■ **INPUT DATA**:
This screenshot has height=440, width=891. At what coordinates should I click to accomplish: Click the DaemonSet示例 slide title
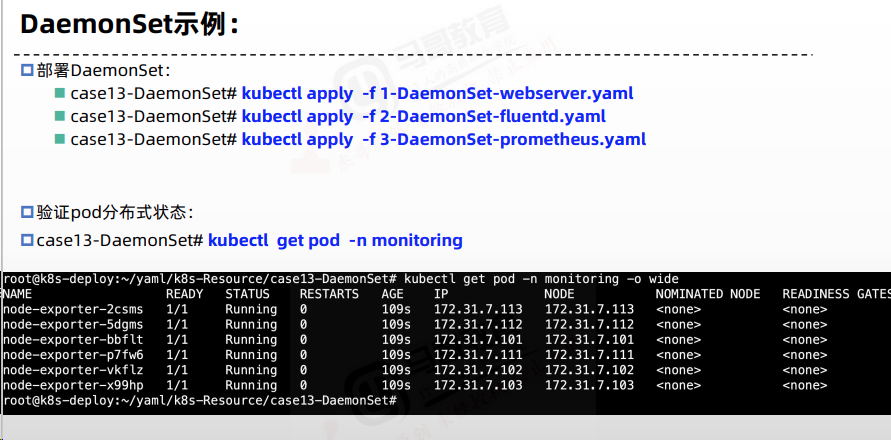tap(129, 24)
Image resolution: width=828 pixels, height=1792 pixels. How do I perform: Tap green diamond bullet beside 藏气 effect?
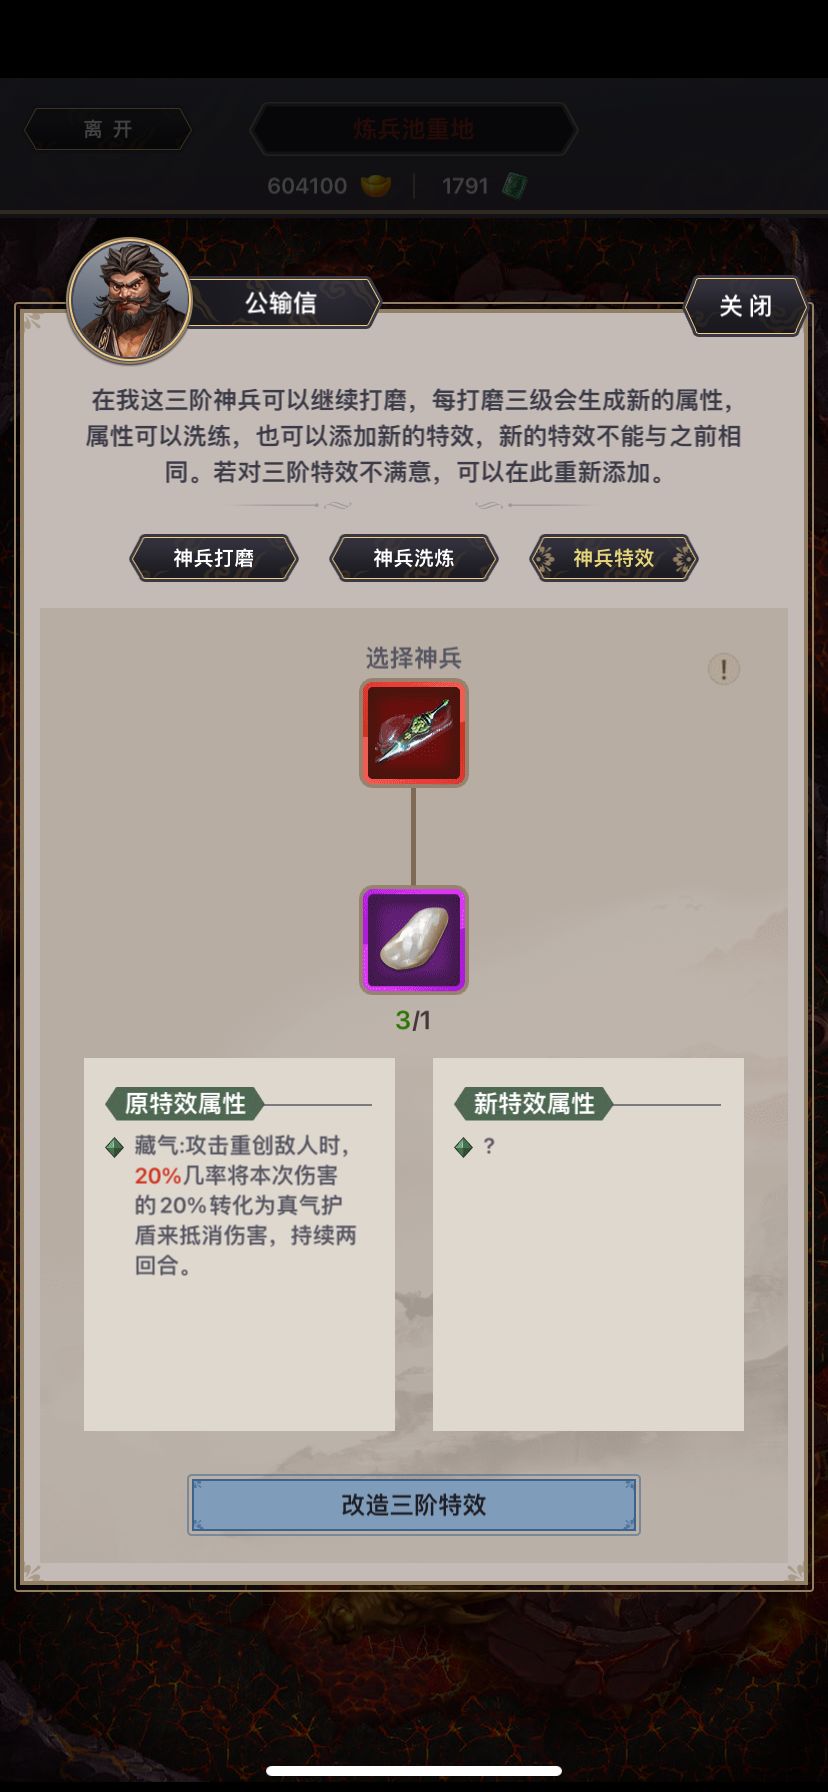(x=115, y=1147)
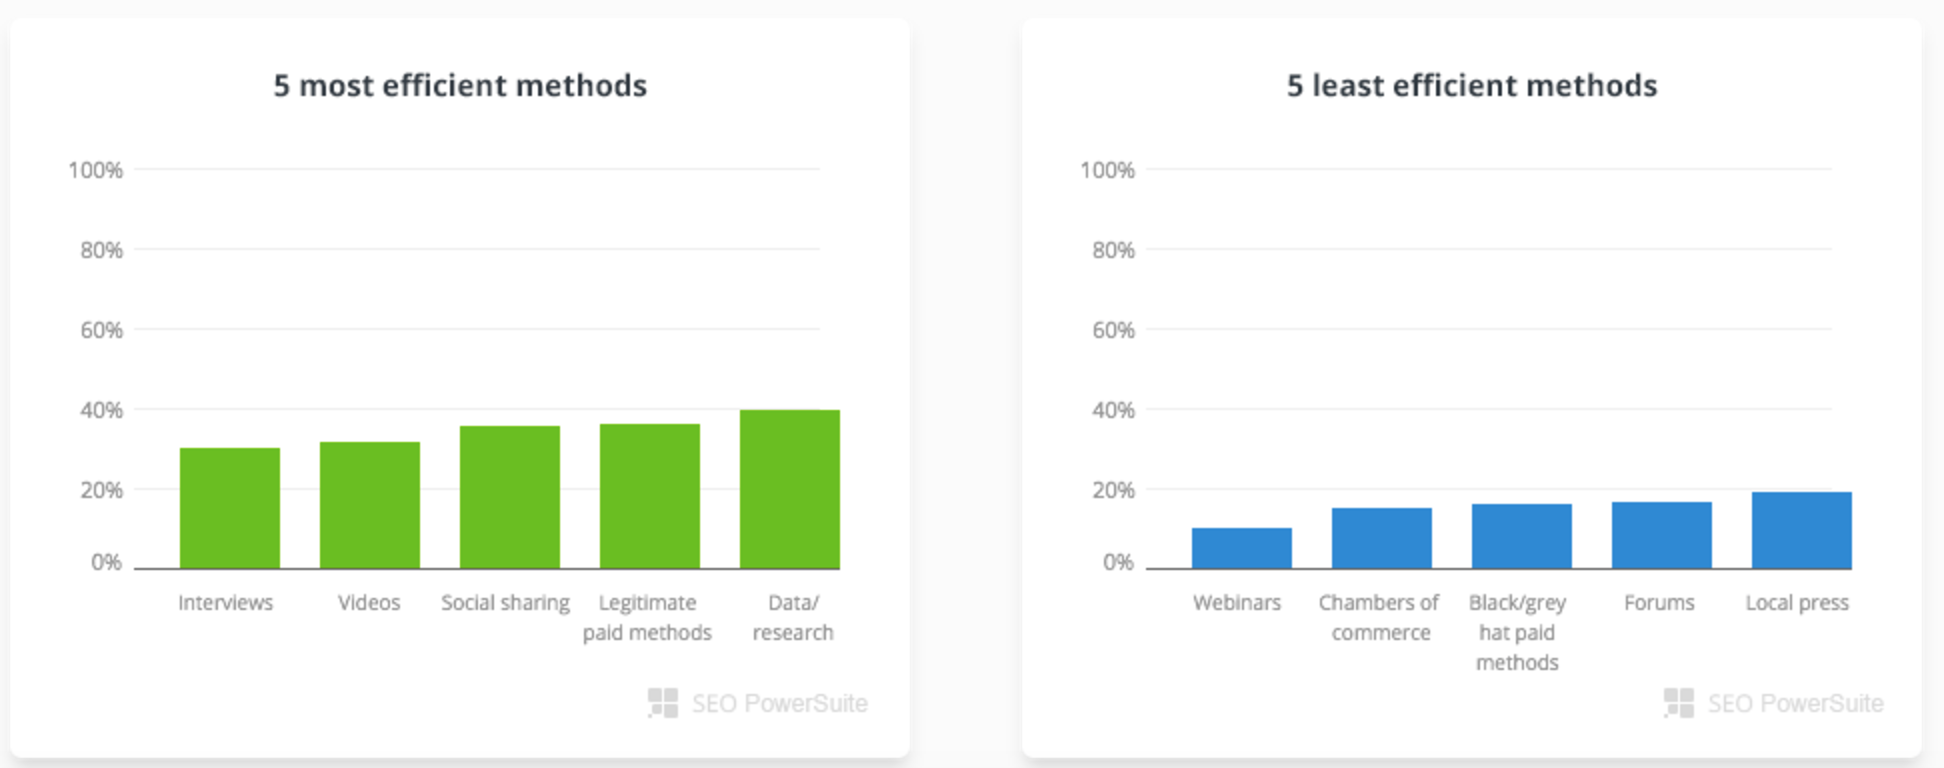The width and height of the screenshot is (1944, 768).
Task: Click the SEO PowerSuite logo in the green chart
Action: pyautogui.click(x=758, y=703)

■ **WHAT IS EXPECTED**:
Leave every picture out and write out exactly the lines from the line with "Image resolution: width=828" through the last line of the material.

■ **OUTPUT OF THE TASK**:
Image resolution: width=828 pixels, height=1792 pixels. How do I perform: Tap green diamond bullet beside 藏气 effect?
(x=115, y=1147)
The width and height of the screenshot is (1944, 768).
Task: Click the SEO PowerSuite logo in the green chart
Action: pyautogui.click(x=758, y=703)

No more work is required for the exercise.